US earnings season - for the first quarter of 2010 - begin in earnest on Monday, led by Alcoa Inc after the markets closing bell. Intel Corp, JPMorgan Chase & Co, Bank of America Corp and General Electric Co will also post results this week. And expectations among investors are high. According to a Bloomberg survey, combined profit for Standard & Poor’s 500 companies will rise 30% from a year ago.

Thomson Reuters data puts the year-over-year growth up 36.8%. 

“We’re going to see a healthy number of positive earnings surprises,” Fred Dickson, chief market strategist at D.A. Davidson & Co. in Lake Oswego, Oregon, told Reuters. “We’re seeing stronger economic data than what we expected, and that should translate into a little bit better revenue growth.” 

Pre-announcements heading into the reporting period show more positive outlooks than average and fewer negative ones, indicating company executives feel confident about results and analysts' estimates, Reuters reported. The negative-to-positive pre-announcement ratio is at 1.3, well below the long-term average of 2.1, according to John Butters, director of US earnings for Thomson Reuters. 

The S&P 500 advanced 1.4% to 1,194.37 last week, The Dow Jones Industrial Average rose 0.6% to 10,997.35. On Friday, the Dow broke through the 11,000-mark for the first time since September 2008. European stocks, notwithstanding lingering concerns about Greece’s fiscal outlook, rose for a sixth week in a row last week. The Stoxx Europe 600 Index has risen 6.2% this year. 

“There's not been a lot of profit warnings. I think the markets are expecting good things,” said Nick Kalivas, vice president of financial research and senior equity index analyst at MF Global, in Chicago. 

While US earnings are expected to be the focus, next week also brings the US consumer price, retail sales, industrial output and housing starts reports.  
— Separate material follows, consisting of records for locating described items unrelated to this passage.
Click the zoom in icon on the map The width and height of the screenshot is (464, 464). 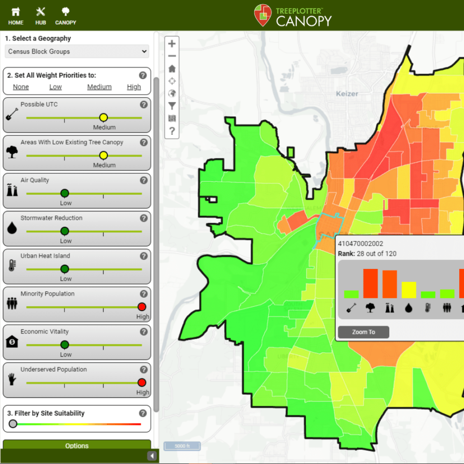[172, 43]
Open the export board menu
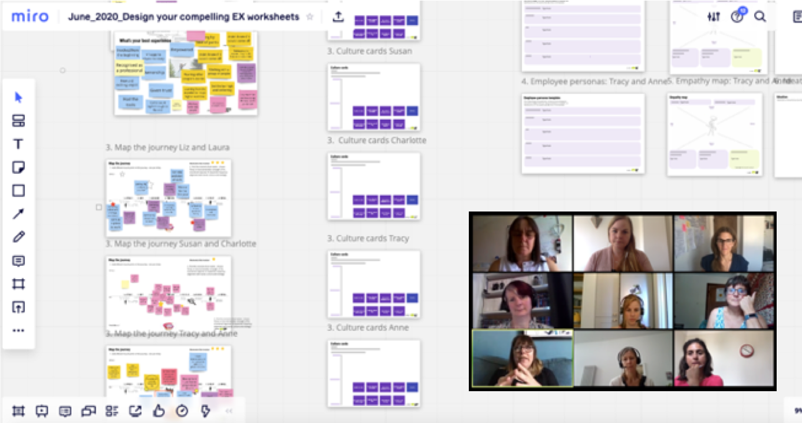 [338, 16]
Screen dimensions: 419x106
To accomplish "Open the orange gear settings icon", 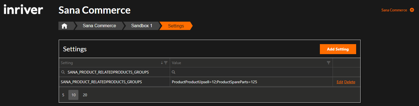I will [412, 10].
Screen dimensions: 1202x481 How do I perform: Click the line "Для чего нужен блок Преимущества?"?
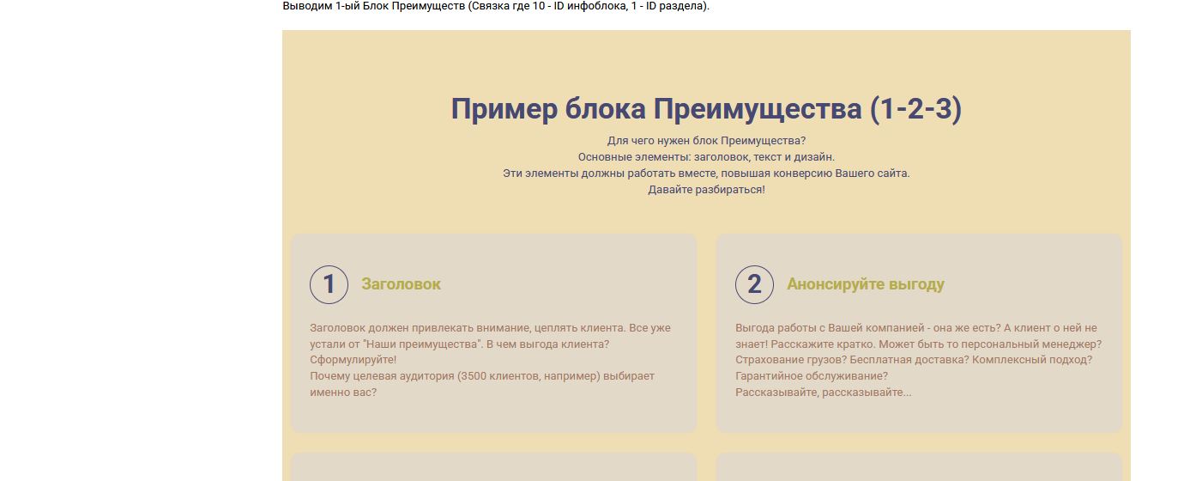(706, 141)
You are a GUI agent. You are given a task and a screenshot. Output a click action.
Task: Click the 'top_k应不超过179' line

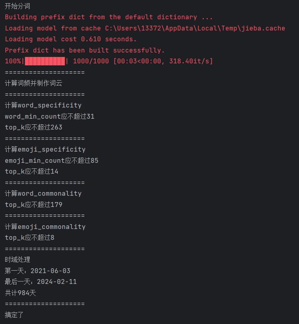click(33, 205)
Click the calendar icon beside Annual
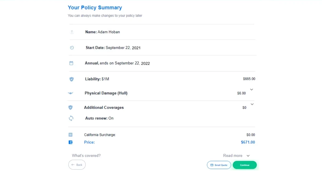The height and width of the screenshot is (171, 322). (x=71, y=63)
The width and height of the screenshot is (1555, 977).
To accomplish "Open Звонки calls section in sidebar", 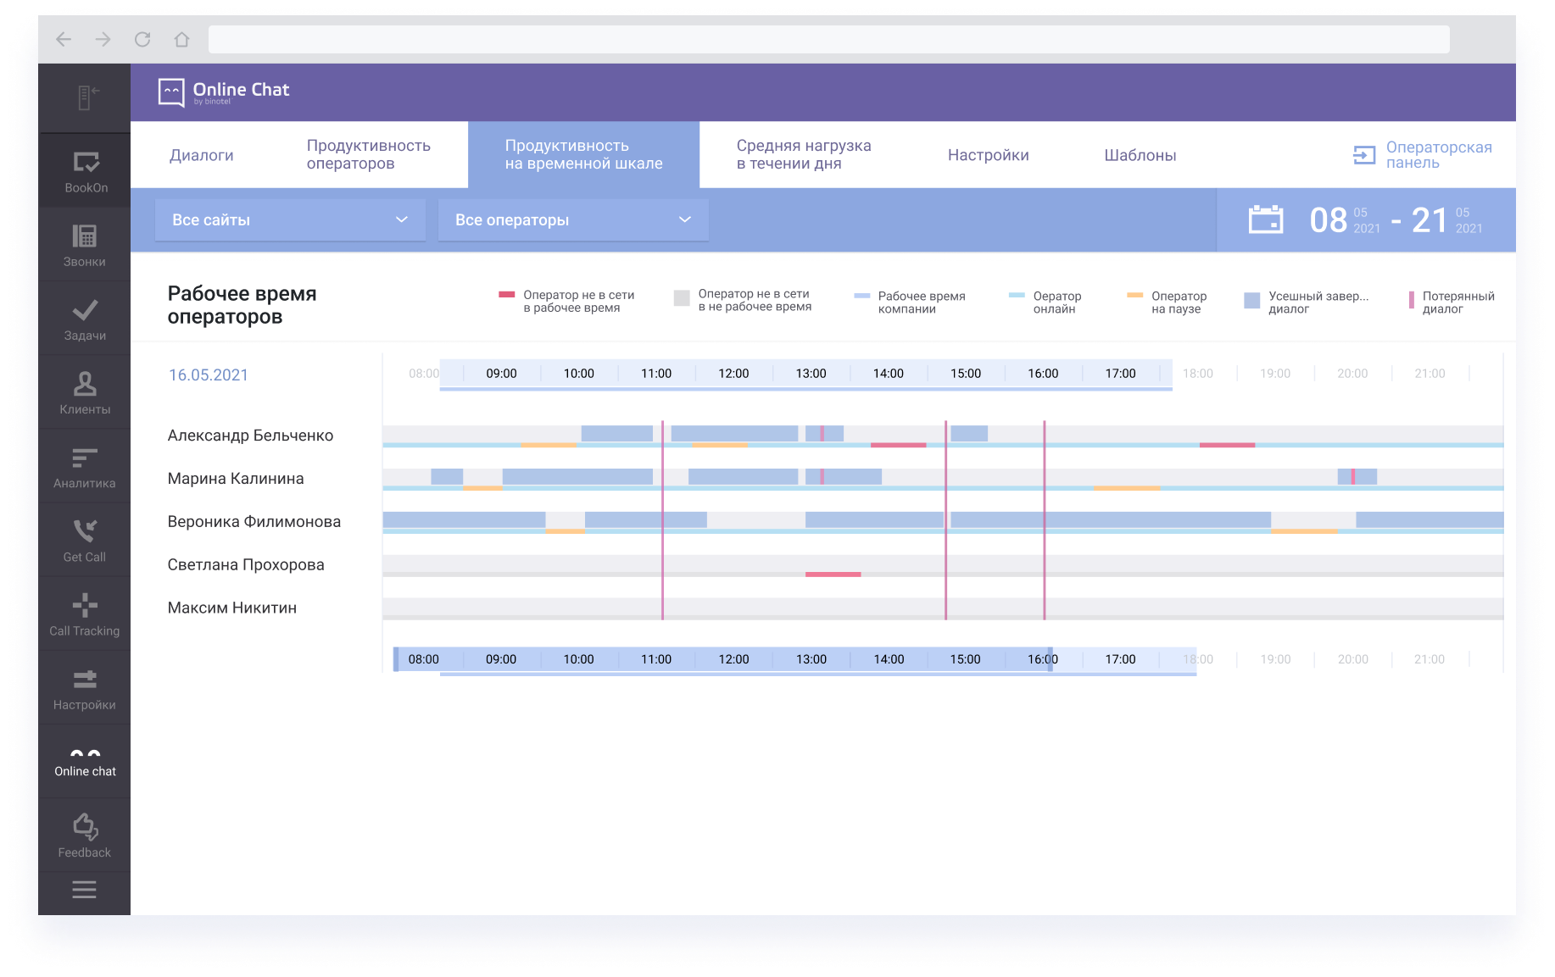I will pyautogui.click(x=85, y=236).
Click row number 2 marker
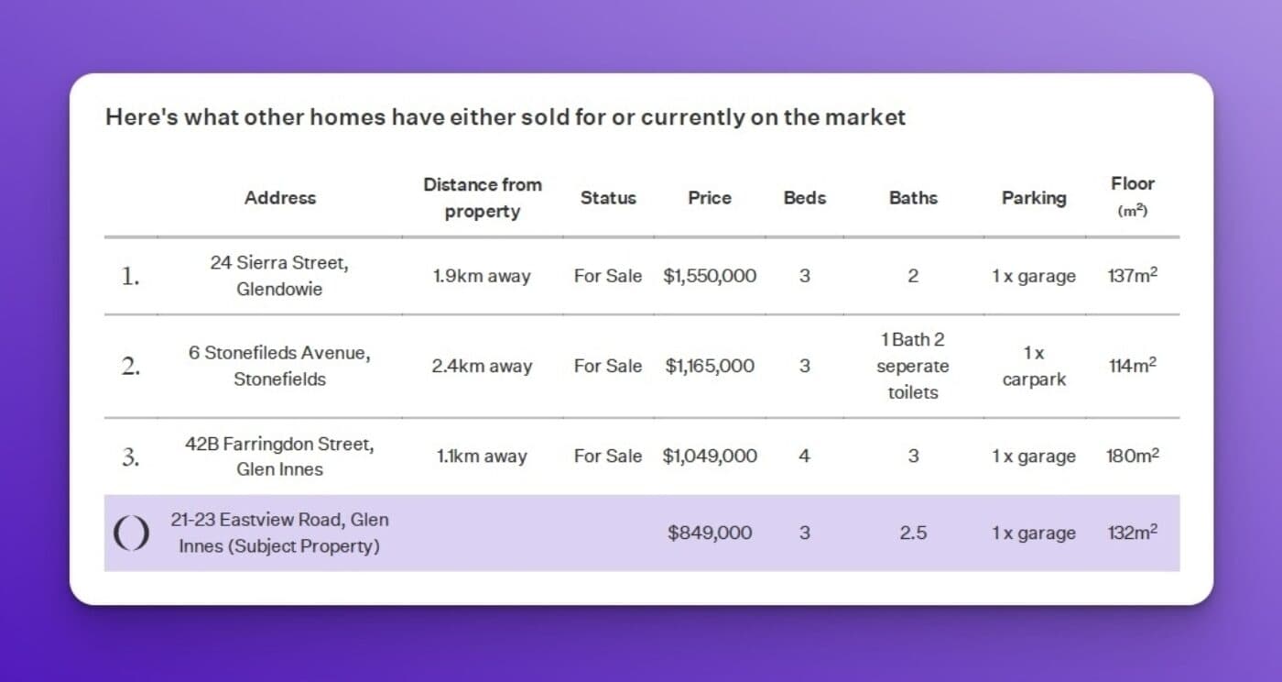Viewport: 1282px width, 682px height. pyautogui.click(x=130, y=367)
“What we’ve seen in recent months is a broadening of the recovery that, in our view, already makes it self-sustaining,” Dean Makisaid, chief US economist at Barclays Capital Inc in New York, told Bloomberg. “One of the main reasons consumer spending improved pretty dramatically in the first quarter is simply that income growth is improving. 
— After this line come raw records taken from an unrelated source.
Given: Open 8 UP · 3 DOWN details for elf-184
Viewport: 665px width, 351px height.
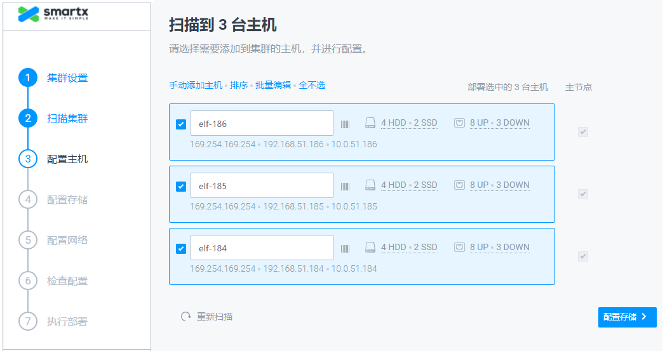Looking at the screenshot, I should [x=500, y=247].
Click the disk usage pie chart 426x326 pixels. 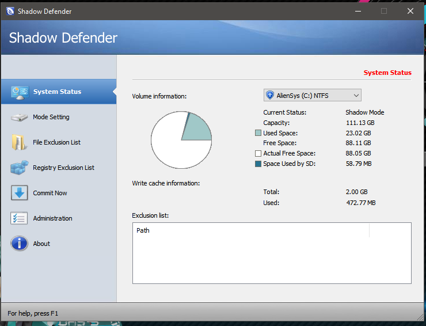coord(181,140)
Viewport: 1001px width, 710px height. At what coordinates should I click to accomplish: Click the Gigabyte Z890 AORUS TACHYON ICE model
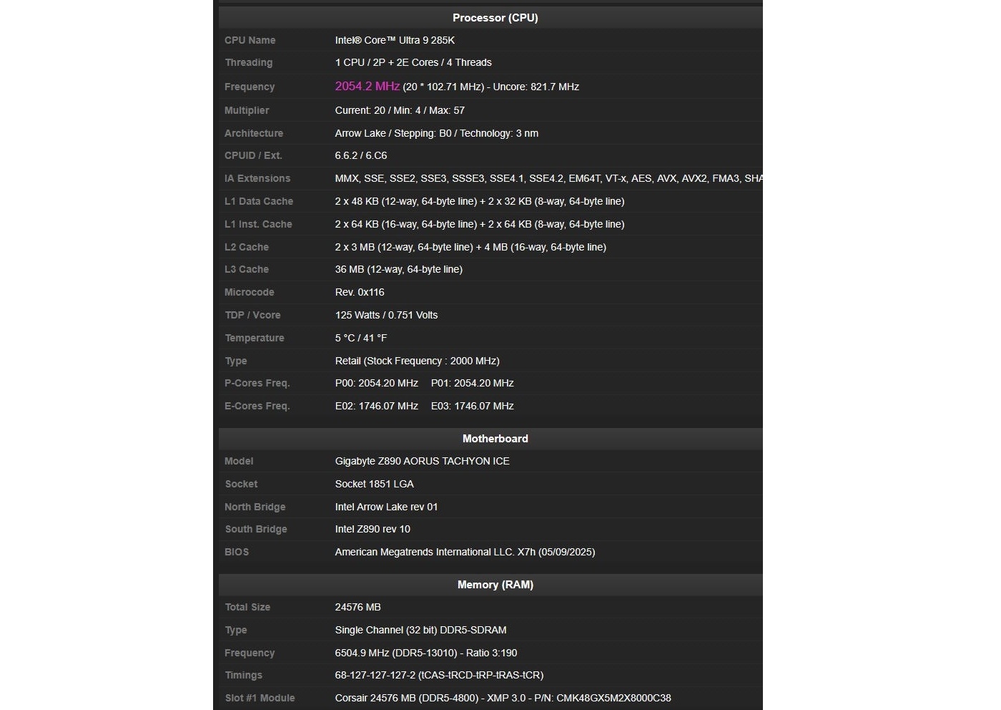(x=422, y=462)
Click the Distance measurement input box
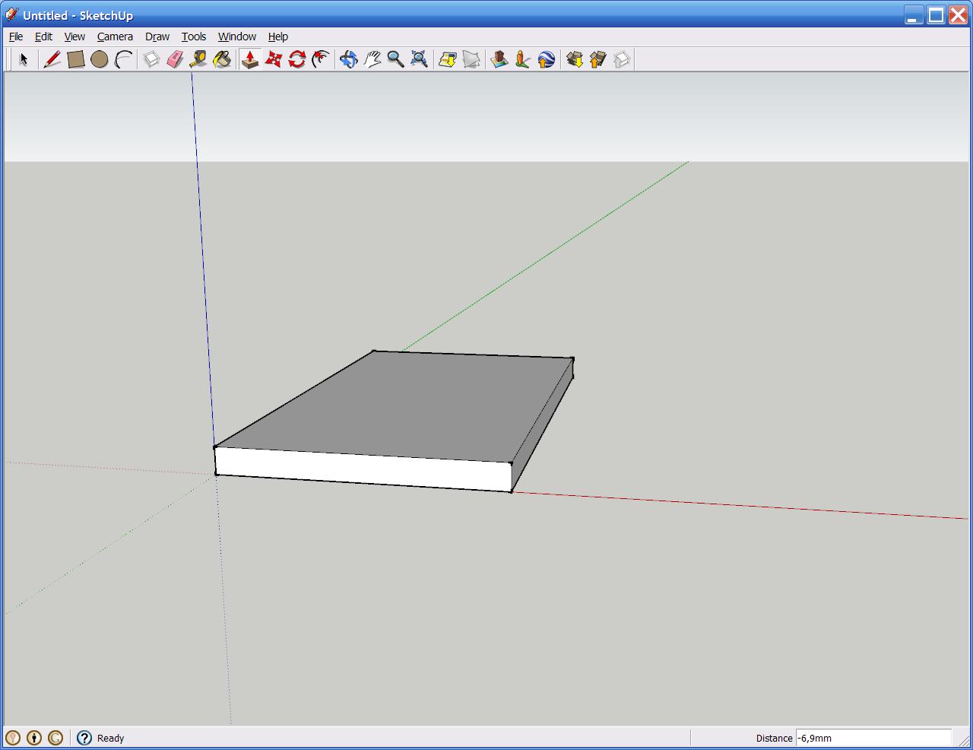The image size is (973, 750). click(x=873, y=738)
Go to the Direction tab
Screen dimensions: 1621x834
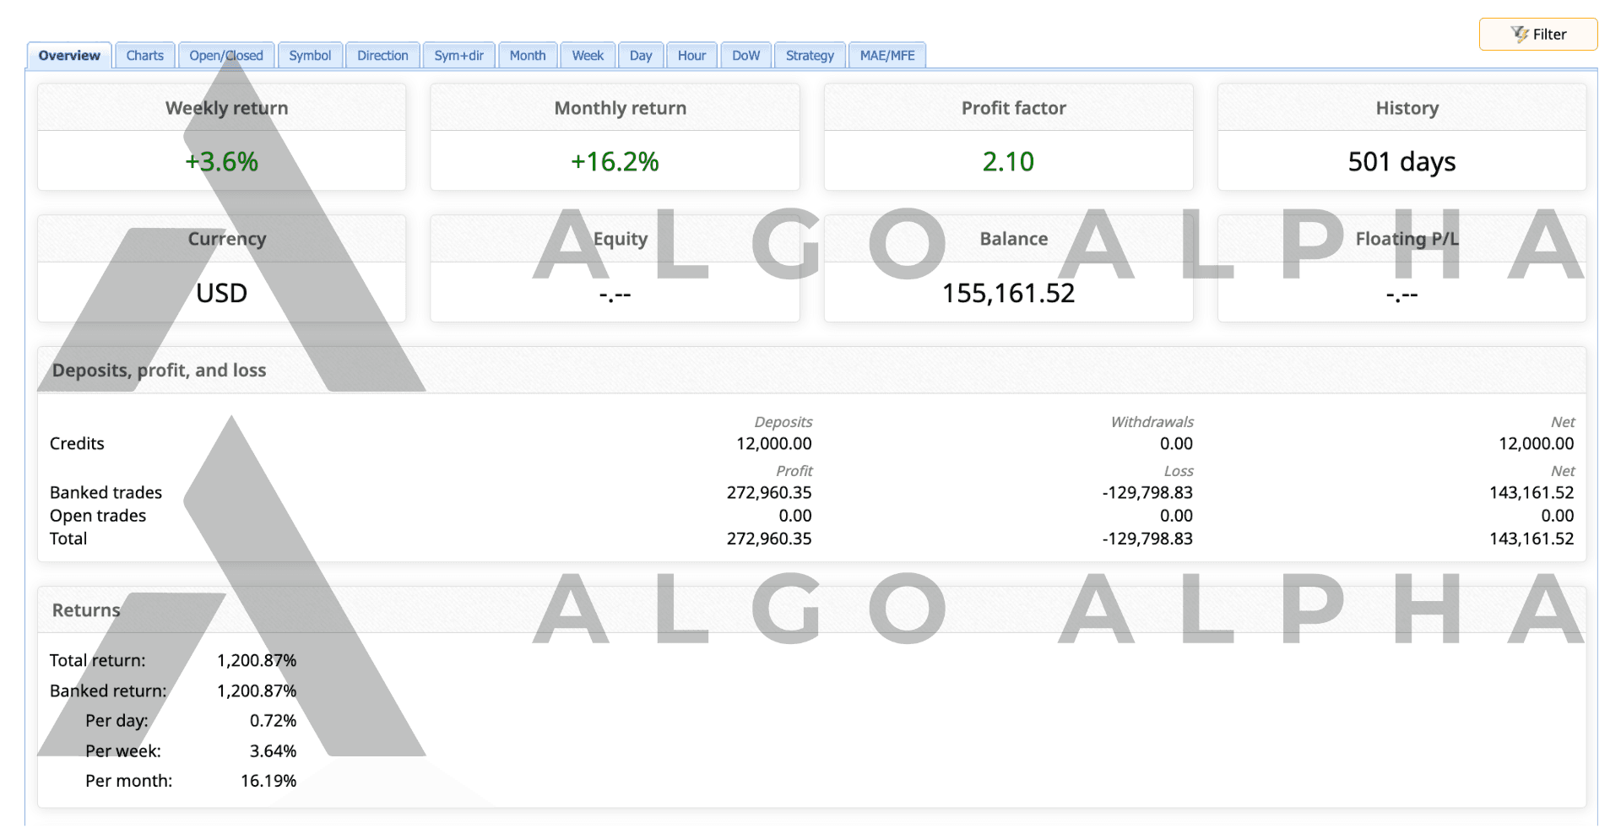[382, 56]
Another event to keep on your radar: Federal Reserve Chairman Ben Bernanke testifies on the economic outlook before the Joint Economic Committee.  Of course, not everyone is betting on stocks. 
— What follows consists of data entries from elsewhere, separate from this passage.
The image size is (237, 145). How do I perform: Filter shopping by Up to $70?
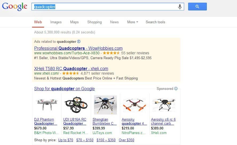point(66,140)
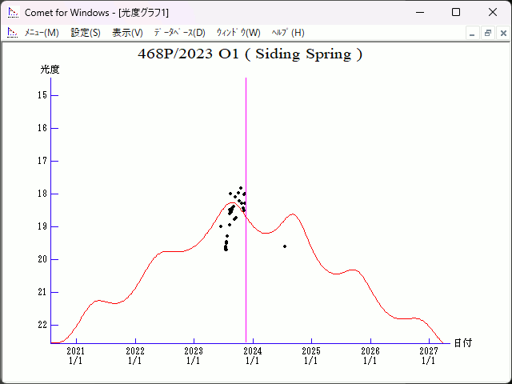
Task: Restore down the 光度グラフ1 child window
Action: (487, 33)
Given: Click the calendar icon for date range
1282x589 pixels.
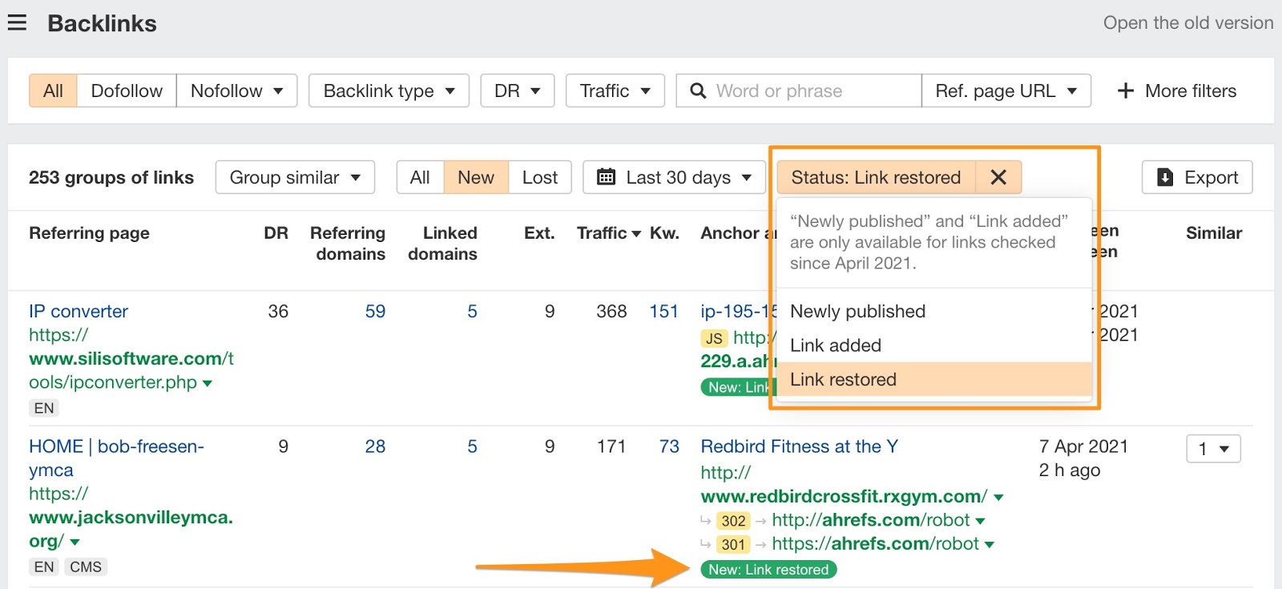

Continued dithering in Europe on when, how and even whether to help Greece pull back from the brink is bolstering the US dollar at the expense of the euro - and don’t expect that to be any different this week. The euro had dropped 5.9% against the greenback so far this year. 

After The New York Times last week reported China was preparing a shift in its yuan policy, China this weekend reported its first trade deficit in six years. China's US$7.24 billion deficit in March, reflected strong imports of oil, raw materials and cars, the General Administration of Customs said on Saturday.

Zheng Yuesheng, the customs agency's statistics chief, said China was likely to remain a surplus country over the long run. March's deficit was a blip, he told state television.  

The value of the yuan will be on the agenda when President Hu Jintao meets President Barack Obama in Washington this week.